Showing 11 changed files with 1,199 additions and 395 deletions.
diff --git a/README.md b/README.md
@@ -138,7 +138,7 @@ Examples:
 
         curl -X DELETE http://pushgateway.example.org:9091/metrics/job/some_job
         
-* Delete all metrics in all groups (requires to enable the admin api`--web.enable-admin-api`):
+* Delete all metrics in all groups (requires to enable the admin API via the command line flag `--web.enable-admin-api`):
 
         curl -X PUT http://pushgateway.example.org:9091/api/v1/admin/wipe
 
@@ -202,10 +202,12 @@ timestamps.
 If you think you need to push a timestamp, please see [When To Use The
 Pushgateway](https://prometheus.io/docs/practices/pushing/).
 
-In order to make it easier to alert on pushers that have not run recently, the
-Pushgateway will add in a metric `push_time_seconds` with the Unix timestamp
-of the last `POST`/`PUT` to each group. This will override any pushed metric by
-that name.
+In order to make it easier to alert on failed pushers or those that have not
+run recently, the Pushgateway will add in the metrics `push_time_seconds` and
+`push_failure_time_seconds` with the Unix timestamp of the last successful and
+failed `POST`/`PUT` to each group. This will override any pushed metric by that
+name. A value of zero for either metric implies that the group has never seen a
+successful or failed `POST`/`PUT`.
 
 ## API
 
@@ -277,20 +279,24 @@ header. (Use the value `application/vnd.google.protobuf;
 proto=io.prometheus.client.MetricFamily; encoding=delimited` for protocol
 buffers, otherwise the text format is tried as a fall-back.)
 
-The response code upon success is always 202 (even if the same
-grouping key has never been used before, i.e. there is no feedback to
-the client if the push has replaced an existing group of metrics or
-created a new one).
+The response code upon success is either 200 or 400. A 200 response implies a
+successful push, either replacing an existing group of metrics or creating a
+new one. A 400 response can happen if the request is malformed or if the pushed
+metrics are inconsistent with metrics pushed to other groups or collide with
+metrics of the Pushgateway itself. An explanation is returned in the body of
+the response and logged on error level.
+
+In rare cases, it is possible that the Pushgateway ends up with an inconsistent
+set of metrics already pushed. In that case, new pushes are also rejected as
+inconsistent even if the culprit is metrics that were pushed earlier. Delete
+the offending metrics to get out of that situation.
 
 _If using the protobuf format, do not send duplicate MetricFamily
 proto messages (i.e. more than one with the same name) in one push, as
 they will overwrite each other._
 
-A successfully finished request means that the pushed metrics are
-queued for an update of the storage. Scraping the push gateway may
-still yield the old results until the queued update is
-processed. Neither is there a guarantee that the pushed metrics are
-persisted to disk. (A server crash may cause data loss. Or the push
+Note that the Pushgateway doesn't provide any strong guarantees that the pushed
+metrics are persisted to disk. (A server crash may cause data loss. Or the push
 gateway is configured to not persist to disk at all.)
 
 A `PUT` request with an empty body effectively deletes all metrics with the
@@ -351,12 +357,14 @@ The default port the Pushgateway is listening to is 9091. The path looks like:
 The Pushgateway exposes the following metrics via the configured
 `--web.telemetry-path` (default: `/metrics`):
 - The pushed metrics.
-- For each pushed group, a metric `push_time_seconds` as explained above.
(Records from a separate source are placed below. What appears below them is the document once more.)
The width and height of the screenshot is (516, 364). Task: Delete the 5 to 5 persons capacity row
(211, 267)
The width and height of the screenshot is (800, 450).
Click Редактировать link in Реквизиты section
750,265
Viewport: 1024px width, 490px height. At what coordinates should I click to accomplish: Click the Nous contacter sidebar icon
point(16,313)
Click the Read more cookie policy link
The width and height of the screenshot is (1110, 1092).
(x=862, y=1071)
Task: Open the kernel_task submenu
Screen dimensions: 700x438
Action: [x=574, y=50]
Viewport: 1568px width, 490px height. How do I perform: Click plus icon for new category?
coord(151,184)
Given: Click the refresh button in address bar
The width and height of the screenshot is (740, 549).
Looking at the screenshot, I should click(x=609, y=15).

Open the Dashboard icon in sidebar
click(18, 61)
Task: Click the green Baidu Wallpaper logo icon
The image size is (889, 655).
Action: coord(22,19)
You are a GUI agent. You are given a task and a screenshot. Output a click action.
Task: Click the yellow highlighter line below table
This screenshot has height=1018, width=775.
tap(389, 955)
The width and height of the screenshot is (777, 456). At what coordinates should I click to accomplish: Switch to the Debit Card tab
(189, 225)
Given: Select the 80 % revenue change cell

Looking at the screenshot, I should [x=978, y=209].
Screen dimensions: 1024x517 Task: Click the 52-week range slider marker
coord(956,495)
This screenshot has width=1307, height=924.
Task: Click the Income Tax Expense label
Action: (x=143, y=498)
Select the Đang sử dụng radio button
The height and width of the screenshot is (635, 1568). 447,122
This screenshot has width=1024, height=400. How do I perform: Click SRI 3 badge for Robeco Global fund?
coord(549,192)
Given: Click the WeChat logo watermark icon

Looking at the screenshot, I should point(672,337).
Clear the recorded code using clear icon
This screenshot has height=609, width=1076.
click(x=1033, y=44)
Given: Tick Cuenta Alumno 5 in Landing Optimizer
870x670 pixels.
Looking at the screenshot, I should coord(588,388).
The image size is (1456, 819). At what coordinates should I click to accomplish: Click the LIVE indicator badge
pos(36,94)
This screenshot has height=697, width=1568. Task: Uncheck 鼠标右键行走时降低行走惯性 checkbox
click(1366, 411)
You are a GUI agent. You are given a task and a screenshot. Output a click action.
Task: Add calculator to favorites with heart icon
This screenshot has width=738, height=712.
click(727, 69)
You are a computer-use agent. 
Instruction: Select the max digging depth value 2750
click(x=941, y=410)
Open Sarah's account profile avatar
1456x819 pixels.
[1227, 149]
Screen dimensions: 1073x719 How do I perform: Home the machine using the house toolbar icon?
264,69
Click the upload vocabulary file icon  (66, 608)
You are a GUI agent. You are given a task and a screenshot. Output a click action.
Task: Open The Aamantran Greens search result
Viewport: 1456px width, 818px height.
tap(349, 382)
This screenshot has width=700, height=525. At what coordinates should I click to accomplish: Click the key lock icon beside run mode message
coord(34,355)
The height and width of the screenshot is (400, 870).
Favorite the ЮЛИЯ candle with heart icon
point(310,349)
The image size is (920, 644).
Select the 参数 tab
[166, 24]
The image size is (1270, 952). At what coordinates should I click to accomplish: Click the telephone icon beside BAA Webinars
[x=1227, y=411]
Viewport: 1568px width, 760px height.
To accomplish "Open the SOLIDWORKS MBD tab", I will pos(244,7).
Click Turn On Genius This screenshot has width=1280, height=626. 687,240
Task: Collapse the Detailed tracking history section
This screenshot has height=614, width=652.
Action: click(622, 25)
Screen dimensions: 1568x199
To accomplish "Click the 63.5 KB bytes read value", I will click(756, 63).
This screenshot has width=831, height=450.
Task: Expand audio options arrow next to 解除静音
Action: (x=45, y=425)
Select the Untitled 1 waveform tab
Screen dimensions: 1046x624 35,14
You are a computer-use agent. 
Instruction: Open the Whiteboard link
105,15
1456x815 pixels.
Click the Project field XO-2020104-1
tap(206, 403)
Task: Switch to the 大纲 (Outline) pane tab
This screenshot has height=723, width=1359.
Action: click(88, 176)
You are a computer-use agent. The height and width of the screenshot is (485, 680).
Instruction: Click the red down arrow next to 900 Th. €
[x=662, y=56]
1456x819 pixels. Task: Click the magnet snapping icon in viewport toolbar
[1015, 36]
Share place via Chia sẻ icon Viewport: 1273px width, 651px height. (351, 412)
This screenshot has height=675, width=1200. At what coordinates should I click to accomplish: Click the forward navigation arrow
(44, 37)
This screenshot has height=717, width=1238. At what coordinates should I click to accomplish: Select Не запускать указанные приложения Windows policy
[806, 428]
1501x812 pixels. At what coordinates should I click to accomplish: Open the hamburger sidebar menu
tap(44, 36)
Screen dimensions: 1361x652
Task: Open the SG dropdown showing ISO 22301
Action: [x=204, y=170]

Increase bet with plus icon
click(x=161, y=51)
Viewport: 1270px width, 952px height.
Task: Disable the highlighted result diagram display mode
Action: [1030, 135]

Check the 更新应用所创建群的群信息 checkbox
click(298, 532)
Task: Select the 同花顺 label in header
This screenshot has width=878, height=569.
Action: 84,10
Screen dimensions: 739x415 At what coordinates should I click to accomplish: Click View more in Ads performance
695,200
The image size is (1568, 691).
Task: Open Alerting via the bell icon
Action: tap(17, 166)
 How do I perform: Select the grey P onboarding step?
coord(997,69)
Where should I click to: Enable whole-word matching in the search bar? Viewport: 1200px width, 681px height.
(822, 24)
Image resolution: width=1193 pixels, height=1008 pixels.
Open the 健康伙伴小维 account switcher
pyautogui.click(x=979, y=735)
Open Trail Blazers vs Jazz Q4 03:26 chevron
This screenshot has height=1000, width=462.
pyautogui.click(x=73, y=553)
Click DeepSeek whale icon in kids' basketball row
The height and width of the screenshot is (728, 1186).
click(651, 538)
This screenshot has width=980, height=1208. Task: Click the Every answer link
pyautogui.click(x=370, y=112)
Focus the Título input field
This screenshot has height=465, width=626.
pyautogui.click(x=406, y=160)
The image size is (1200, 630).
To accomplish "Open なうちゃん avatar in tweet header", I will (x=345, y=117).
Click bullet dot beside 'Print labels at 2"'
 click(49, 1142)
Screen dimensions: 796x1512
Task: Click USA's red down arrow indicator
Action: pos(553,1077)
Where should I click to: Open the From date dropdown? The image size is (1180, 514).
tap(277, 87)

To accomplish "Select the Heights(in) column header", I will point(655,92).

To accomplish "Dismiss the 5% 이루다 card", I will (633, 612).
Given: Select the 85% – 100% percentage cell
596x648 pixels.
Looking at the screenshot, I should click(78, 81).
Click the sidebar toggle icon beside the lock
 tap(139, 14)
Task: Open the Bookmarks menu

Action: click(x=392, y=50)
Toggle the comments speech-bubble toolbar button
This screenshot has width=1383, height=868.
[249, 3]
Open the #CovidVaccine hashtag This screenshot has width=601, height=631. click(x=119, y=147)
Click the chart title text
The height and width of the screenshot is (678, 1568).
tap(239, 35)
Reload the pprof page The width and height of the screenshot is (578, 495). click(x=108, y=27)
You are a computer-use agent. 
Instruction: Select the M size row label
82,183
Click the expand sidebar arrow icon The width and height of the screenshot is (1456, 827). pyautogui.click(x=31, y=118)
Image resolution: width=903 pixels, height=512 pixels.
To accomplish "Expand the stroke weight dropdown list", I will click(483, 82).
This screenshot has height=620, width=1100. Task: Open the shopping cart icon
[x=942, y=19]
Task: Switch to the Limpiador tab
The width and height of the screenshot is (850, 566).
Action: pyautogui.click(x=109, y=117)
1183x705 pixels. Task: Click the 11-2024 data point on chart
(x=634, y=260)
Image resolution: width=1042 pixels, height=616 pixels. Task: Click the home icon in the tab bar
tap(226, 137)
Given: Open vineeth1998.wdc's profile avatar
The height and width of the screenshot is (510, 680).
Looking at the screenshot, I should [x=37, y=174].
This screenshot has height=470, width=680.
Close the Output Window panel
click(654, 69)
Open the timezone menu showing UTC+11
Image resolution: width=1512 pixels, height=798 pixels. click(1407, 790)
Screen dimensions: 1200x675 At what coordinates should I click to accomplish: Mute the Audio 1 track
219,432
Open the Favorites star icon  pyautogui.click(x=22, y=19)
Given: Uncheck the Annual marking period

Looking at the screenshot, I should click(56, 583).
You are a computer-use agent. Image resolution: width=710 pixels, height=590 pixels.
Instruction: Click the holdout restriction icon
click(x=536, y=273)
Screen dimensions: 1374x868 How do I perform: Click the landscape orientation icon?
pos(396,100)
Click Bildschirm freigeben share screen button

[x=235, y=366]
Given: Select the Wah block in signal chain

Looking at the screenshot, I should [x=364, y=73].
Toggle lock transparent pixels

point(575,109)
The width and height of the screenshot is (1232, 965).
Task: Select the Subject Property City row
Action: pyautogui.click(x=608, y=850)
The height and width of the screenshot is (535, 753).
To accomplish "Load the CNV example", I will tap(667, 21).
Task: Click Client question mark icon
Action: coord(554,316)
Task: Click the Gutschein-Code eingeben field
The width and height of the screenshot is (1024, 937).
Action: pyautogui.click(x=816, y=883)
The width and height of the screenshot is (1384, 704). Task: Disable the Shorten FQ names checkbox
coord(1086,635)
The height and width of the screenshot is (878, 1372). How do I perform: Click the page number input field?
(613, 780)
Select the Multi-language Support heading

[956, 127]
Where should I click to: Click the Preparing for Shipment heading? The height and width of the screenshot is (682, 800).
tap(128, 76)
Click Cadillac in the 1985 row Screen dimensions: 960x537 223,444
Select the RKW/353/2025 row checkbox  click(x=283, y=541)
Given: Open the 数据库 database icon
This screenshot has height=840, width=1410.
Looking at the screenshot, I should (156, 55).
+- For each pushed group, a metric `push_time_seconds` and
+  `push_failure_time_seconds` as explained above.
 - The usual metrics provided by the [Prometheus Go client library](https://github.com/prometheus/client_golang), i.e.:
   - `process_...`
   - `go_...`
   - `promhttp_metric_handler_requests_...`
-- A number of metrics specific to the Pushgateway, as documented by the example scrape below.
+- A number of metrics specific to the Pushgateway, as documented by the example
+  scrape below.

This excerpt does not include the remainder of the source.